■ Collected data
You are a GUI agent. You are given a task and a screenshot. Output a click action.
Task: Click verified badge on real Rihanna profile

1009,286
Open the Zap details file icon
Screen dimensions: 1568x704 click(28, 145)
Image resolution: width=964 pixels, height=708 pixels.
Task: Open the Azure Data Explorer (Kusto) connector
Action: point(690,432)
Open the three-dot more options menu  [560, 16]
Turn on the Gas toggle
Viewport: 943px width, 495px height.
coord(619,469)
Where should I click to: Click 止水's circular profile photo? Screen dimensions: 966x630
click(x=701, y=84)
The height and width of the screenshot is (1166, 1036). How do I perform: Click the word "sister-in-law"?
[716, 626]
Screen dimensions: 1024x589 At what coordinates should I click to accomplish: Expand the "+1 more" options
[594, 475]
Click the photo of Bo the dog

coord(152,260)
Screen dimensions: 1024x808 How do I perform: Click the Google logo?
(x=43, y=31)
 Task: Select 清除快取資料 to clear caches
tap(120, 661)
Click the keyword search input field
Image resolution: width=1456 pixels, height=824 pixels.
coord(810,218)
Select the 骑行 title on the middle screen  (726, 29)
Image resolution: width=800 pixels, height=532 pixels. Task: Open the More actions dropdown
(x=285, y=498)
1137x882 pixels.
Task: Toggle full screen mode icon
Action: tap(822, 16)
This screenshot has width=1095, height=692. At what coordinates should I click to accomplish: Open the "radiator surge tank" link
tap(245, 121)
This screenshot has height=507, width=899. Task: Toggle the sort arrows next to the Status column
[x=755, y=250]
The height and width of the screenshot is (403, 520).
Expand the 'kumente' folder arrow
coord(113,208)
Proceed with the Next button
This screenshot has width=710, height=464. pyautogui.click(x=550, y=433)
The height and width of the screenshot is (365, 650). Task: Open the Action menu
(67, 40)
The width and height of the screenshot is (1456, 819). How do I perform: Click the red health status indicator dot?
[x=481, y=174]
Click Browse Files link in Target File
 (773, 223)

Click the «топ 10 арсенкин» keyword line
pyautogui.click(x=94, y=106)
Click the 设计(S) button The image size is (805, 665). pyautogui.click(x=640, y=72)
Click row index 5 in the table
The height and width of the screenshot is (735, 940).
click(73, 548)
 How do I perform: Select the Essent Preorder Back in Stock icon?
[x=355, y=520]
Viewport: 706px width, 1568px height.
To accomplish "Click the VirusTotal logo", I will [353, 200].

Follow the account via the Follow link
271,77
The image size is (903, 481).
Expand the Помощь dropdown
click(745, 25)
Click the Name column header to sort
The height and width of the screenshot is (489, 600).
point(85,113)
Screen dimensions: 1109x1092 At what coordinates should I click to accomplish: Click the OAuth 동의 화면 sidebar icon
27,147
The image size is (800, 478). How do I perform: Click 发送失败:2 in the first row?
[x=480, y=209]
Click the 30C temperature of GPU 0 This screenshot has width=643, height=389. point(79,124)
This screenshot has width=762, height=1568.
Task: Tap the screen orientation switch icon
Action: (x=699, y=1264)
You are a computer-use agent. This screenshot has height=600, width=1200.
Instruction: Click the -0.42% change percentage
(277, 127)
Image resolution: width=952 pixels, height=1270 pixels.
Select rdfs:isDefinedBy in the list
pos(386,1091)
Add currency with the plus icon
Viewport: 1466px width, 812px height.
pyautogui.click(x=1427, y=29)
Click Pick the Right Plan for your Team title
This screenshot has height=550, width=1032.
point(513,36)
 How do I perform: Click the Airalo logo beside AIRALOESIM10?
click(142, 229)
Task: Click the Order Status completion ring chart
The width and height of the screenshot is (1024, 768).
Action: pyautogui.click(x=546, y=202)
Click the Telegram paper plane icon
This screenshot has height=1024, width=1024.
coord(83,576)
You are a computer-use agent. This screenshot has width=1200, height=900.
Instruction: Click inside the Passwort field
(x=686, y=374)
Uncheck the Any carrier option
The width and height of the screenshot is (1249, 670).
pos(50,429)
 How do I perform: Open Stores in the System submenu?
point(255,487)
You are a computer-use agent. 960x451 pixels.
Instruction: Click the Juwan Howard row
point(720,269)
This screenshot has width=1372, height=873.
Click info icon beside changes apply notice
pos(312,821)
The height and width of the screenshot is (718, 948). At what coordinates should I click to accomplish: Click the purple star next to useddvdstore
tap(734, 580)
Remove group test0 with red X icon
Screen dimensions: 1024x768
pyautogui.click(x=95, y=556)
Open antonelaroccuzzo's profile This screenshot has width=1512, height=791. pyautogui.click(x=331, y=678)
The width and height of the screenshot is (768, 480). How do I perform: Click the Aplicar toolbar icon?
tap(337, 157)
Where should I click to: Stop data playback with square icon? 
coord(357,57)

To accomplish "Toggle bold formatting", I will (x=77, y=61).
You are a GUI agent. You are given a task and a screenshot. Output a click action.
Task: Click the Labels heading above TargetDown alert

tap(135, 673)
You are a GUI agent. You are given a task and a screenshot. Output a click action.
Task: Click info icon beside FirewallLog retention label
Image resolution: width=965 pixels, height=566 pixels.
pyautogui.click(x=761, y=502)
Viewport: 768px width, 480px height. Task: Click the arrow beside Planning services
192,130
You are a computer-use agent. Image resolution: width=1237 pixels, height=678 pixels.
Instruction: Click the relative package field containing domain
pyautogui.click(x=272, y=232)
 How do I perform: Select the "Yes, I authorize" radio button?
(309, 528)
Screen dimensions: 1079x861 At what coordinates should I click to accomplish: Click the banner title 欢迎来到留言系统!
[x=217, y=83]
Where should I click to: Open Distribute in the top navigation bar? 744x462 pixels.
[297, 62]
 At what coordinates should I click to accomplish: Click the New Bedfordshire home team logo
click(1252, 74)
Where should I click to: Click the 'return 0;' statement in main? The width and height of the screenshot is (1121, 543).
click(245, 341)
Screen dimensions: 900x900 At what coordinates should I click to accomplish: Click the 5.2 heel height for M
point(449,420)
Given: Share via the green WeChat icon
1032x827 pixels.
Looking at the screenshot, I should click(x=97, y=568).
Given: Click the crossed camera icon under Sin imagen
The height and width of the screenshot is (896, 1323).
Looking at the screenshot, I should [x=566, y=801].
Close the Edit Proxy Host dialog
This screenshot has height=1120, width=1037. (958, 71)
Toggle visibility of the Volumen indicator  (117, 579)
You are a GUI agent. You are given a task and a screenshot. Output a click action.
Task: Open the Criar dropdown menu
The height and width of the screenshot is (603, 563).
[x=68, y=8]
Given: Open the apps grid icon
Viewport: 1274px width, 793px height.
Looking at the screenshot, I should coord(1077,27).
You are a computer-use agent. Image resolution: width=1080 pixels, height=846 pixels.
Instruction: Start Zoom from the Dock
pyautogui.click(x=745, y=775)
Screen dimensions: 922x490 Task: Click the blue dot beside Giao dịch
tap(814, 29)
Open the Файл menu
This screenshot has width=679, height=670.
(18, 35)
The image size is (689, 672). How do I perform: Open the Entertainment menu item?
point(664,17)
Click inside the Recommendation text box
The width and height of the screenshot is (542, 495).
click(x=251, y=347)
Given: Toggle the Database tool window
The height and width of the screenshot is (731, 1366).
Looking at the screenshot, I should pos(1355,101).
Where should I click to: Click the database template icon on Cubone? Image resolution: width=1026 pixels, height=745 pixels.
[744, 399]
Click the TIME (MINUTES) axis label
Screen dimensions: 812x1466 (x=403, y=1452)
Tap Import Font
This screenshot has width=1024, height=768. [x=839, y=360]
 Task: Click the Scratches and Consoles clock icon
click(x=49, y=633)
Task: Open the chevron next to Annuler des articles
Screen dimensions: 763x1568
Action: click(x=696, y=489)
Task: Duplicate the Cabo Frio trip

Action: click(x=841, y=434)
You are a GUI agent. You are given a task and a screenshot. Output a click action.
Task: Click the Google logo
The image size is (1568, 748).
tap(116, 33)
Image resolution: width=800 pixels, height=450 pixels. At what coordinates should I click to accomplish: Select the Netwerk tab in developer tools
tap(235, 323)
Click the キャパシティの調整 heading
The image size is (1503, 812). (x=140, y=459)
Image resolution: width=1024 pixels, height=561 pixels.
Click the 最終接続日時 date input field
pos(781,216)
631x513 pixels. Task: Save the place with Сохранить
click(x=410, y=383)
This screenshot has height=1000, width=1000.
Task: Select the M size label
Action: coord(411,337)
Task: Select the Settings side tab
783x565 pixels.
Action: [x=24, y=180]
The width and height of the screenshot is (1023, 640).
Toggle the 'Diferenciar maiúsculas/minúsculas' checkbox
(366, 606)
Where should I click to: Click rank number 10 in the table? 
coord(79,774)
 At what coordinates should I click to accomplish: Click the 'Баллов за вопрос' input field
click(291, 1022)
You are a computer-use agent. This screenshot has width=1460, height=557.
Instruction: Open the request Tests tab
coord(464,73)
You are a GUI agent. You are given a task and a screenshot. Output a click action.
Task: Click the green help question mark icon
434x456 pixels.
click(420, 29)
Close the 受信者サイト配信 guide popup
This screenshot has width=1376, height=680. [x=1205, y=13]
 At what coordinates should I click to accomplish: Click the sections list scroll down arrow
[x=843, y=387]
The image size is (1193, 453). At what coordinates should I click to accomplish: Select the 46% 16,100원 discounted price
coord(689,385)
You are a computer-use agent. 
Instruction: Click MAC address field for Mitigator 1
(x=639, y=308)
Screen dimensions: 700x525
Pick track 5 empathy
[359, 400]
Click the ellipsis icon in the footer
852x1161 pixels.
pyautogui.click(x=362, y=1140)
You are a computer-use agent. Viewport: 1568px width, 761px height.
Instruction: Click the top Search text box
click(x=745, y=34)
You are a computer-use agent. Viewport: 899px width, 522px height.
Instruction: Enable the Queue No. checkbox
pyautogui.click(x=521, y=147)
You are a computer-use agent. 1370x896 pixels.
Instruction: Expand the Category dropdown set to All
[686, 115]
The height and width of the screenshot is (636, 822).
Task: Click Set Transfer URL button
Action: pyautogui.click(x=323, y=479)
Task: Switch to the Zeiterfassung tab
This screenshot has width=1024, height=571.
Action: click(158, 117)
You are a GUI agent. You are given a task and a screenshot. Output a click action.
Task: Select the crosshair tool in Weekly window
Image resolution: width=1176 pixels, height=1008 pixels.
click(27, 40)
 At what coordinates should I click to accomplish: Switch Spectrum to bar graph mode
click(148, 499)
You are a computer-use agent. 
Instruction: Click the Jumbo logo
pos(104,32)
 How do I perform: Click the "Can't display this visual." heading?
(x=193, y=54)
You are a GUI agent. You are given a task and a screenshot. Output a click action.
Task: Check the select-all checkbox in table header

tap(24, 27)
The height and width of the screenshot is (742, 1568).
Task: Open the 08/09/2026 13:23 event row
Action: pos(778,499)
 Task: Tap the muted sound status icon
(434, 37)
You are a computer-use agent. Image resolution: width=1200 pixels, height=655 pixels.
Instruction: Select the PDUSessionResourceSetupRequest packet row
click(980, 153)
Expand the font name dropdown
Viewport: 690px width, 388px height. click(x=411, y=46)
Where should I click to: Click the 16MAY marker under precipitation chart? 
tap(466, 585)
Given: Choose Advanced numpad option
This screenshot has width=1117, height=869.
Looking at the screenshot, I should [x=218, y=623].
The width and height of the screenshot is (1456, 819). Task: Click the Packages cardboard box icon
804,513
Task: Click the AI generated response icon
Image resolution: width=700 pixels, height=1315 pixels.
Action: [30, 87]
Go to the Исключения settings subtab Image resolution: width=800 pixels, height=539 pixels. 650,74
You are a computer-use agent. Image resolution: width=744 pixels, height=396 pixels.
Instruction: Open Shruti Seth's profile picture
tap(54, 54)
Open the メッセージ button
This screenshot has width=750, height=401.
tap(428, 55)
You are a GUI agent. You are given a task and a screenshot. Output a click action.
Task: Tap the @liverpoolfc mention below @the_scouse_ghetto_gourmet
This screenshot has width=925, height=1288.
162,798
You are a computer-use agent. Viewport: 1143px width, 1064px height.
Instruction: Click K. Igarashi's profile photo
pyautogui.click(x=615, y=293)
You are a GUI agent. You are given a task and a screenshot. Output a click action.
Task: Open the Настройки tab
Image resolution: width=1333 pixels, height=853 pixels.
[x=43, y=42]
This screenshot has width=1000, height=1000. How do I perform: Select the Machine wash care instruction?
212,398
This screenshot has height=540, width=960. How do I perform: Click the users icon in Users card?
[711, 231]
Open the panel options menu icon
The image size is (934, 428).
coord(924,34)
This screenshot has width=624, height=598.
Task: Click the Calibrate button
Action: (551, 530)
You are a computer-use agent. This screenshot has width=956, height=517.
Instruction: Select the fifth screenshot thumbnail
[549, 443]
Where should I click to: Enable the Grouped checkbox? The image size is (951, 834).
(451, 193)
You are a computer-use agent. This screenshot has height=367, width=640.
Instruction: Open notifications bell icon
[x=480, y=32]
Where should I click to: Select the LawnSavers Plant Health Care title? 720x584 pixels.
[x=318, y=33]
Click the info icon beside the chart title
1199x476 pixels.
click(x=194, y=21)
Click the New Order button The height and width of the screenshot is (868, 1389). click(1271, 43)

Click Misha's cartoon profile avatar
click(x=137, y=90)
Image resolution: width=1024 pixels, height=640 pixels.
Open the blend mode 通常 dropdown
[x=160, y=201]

■ TASK GOAL
Only the lines with "green" are needed; find them in the records and copy each one.

■ TASK OUTPUT
Given: Share via the green WeChat icon
Task: Click the green help question mark icon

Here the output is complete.